# RC Sproul essay: why he won't sign the Manhattan Declaration



## lynnie (Dec 9, 2009)

This was posted 131 replies in on the other thread, by "awretchsavedbygrace", and I thought it might be worth its own title and thread if anybody searches for this topic one day.

________________________________________________________

The Manhattan Declaration: Why didn?t you sign it, R.C.? by R.C. Sproul | Ligonier Ministries Blog

The Manhattan Declaration: Why didn’t you sign it, R.C.?
from R.C. Sproul 

On November 20, 2009, a document called the Manhattan Declaration was presented to the public by a coalition of cobelligerents. The document is concerned primarily with three very important biblical and cultural issues: the sanctity of life, the meaning of marriage, and the nature of religious liberty. Without question, these issues are up for grabs in our nation.

As anyone familiar with my ministry will know, I share the document’s concern for defending the unborn, defining heterosexual marriage biblically, and preserving a proper relationship between church and state. However, when the document was sent to me and my signature was requested a few weeks ago, I declined to sign it.

In answer to the question, “R.C., why didn’t you sign the Manhattan Declaration?” I offer the following answer: The Manhattan Declaration confuses common grace and special grace by combining them. While I would march with the bishop of Rome and an Orthodox prelate to resist the slaughter of innocents in the womb, I could never ground that cobelligerency on the assumption that we share a common faith and a unified understanding of the gospel.

The framers of the Manhattan Declaration seem to have calculated this objection into the language of the document itself. Likewise, some signers have stated that this is not a theological document. However, to make that statement accurate requires a redefinition of “theology” and serious equivocation on the biblical meaning of “the gospel” (2 Cor. 11:4).

The drafters of the document, Charles Colson, Robert George, and Timothy George, used deliberate language that is on par with the ecumenical language of the Evangelicals and Catholics Together (ECT) movement that began in the 1990s. The Manhattan Declaration states, “Christians are heirs of a 2,000-year tradition of proclaiming God’s Word,” and it identifies “Orthodox, Catholic, and Evangelicals” as “Christians.” The document calls Christians to unite in “the Gospel,” “the Gospel of costly grace,” and “the Gospel of our Lord and Savior Jesus Christ in its fullness.” Moreover, the document says, “it is our duty to proclaim the Gospel of our Lord and Savior Jesus Christ in its fullness, both in season and out of season.”

Without question, biblical truth must be proclaimed and the gospel preached prophetically to our nation. But how could I sign something that confuses the gospel and obscures the very definition of who is and who is not a Christian? I have made this point again and again since the days of ECT. Though the framers of the Manhattan Declaration declaim any connection to ECT, it appears to me that the Manhattan Declaration is inescapably linked to that initiative, which I have strenuously resisted. More than that, this new document practically assumes the victory of ECT in using the term “the gospel” in reference to that which Roman Catholics are said to “proclaim” (Phil. 1:27).

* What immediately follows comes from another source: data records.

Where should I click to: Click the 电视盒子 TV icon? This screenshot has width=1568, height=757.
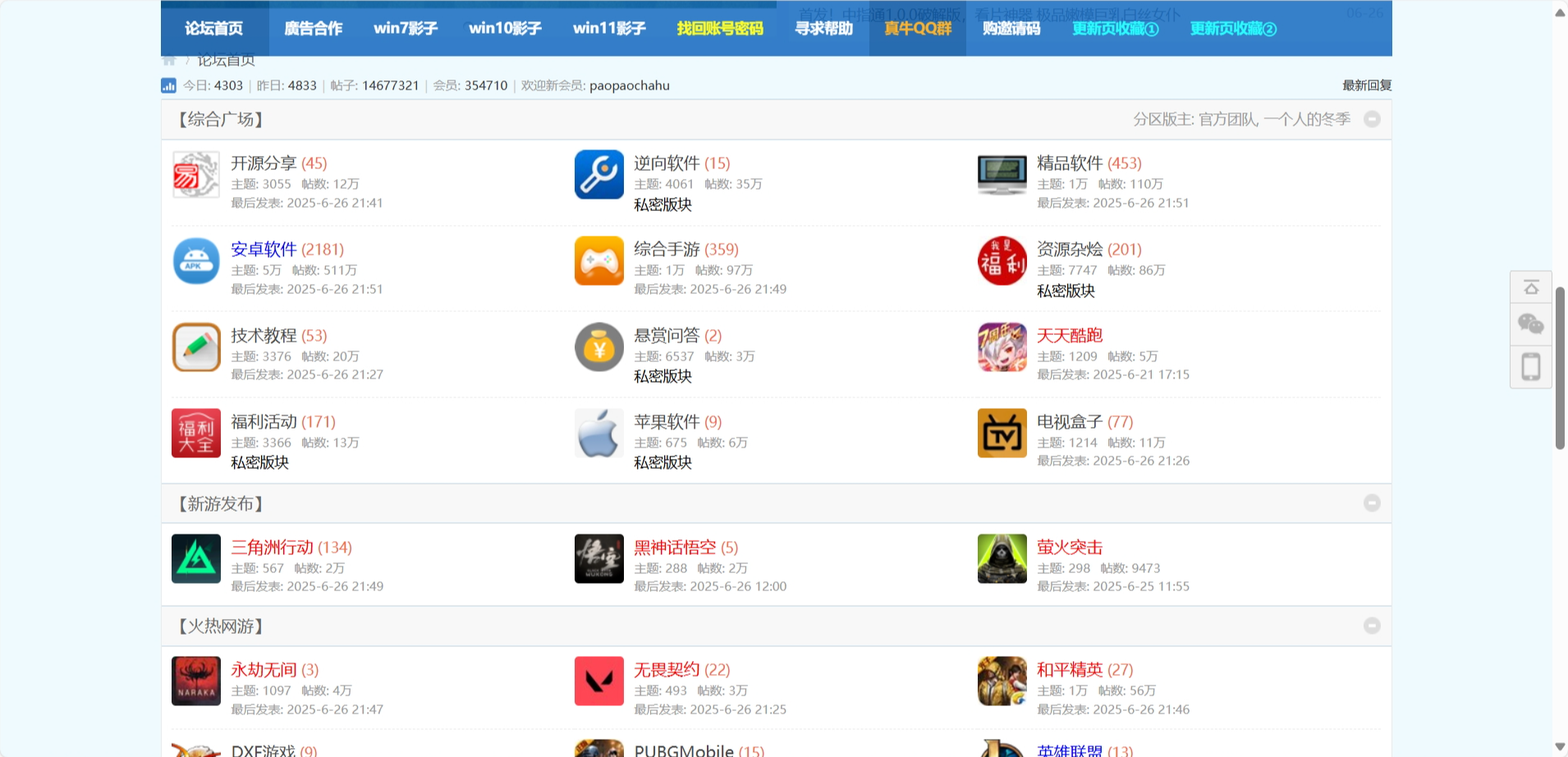click(1002, 433)
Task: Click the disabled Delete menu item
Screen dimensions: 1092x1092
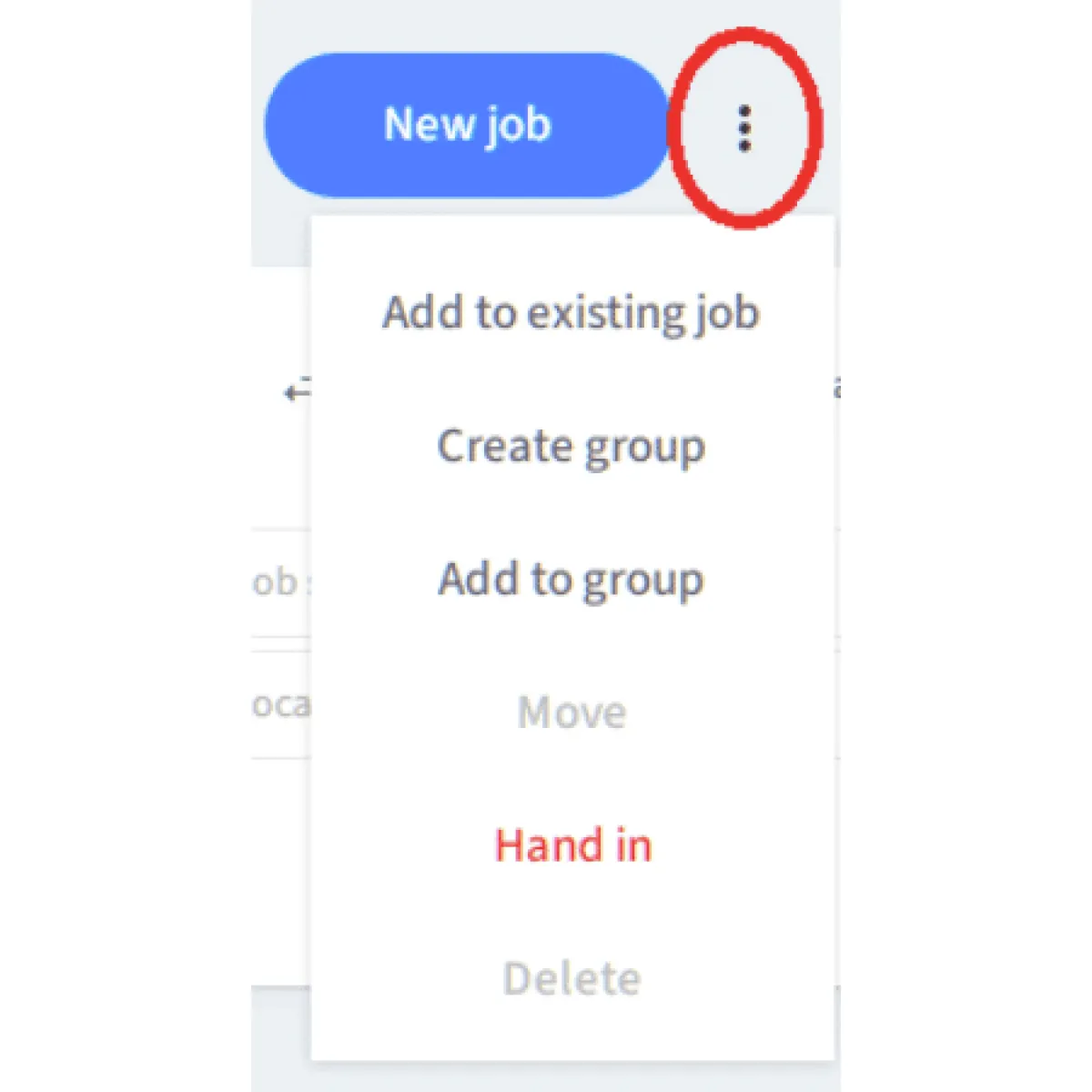Action: pos(571,978)
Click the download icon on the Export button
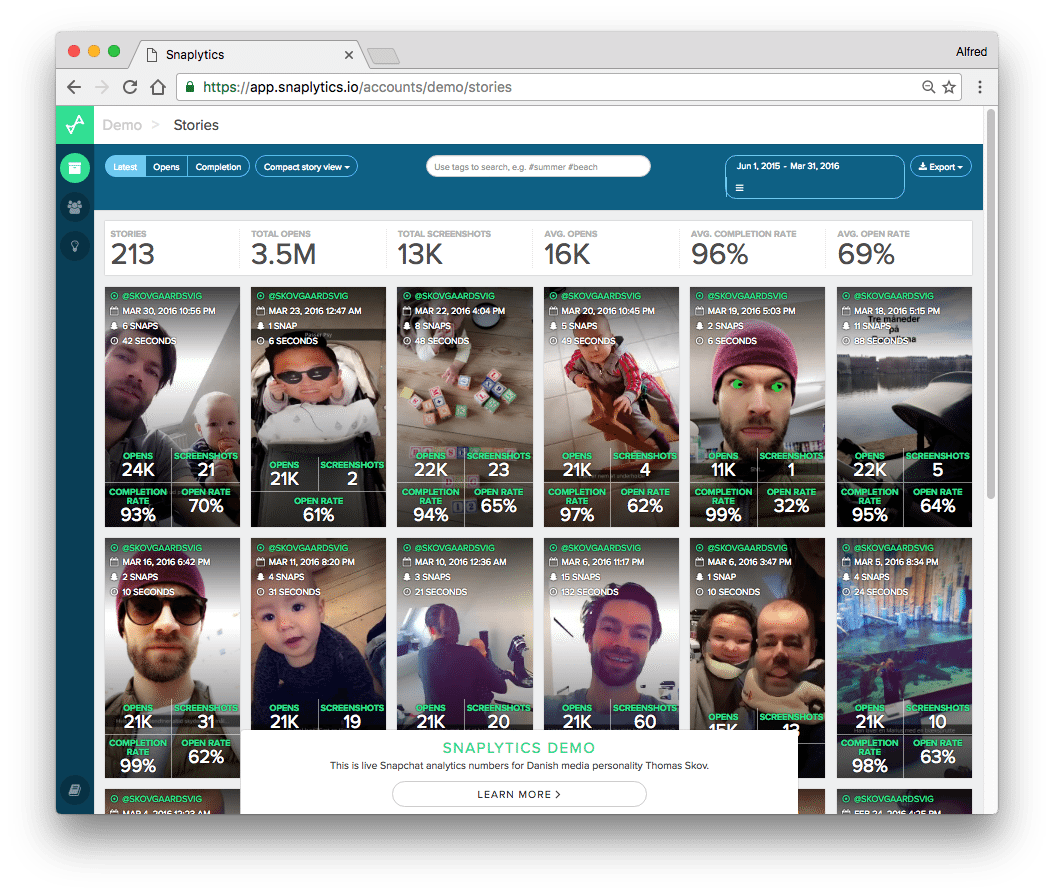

The Roman Catholic Church has a long history of using studied ambiguity in order to win over opponents. Let me be unambiguous: Without a clear understanding of sola fide and the doctrine of the imputation of Christ’s righteousness, you do not have the gospel or gospel unity (1 Cor. 1:17; 2 Cor. 5:21). The ECT initiative repeatedly avowed that the signatories had a unity of faith in the gospel. This included Roman Catholic signers who affirm the canons and decrees of the sixteenth-century Council of Trent, which anathematizes sola fide. I believe there are true and sincere Christians within the Roman Catholic and the Orthodox churches. But these people are Christians in spite of their church’s official doctrinal positions.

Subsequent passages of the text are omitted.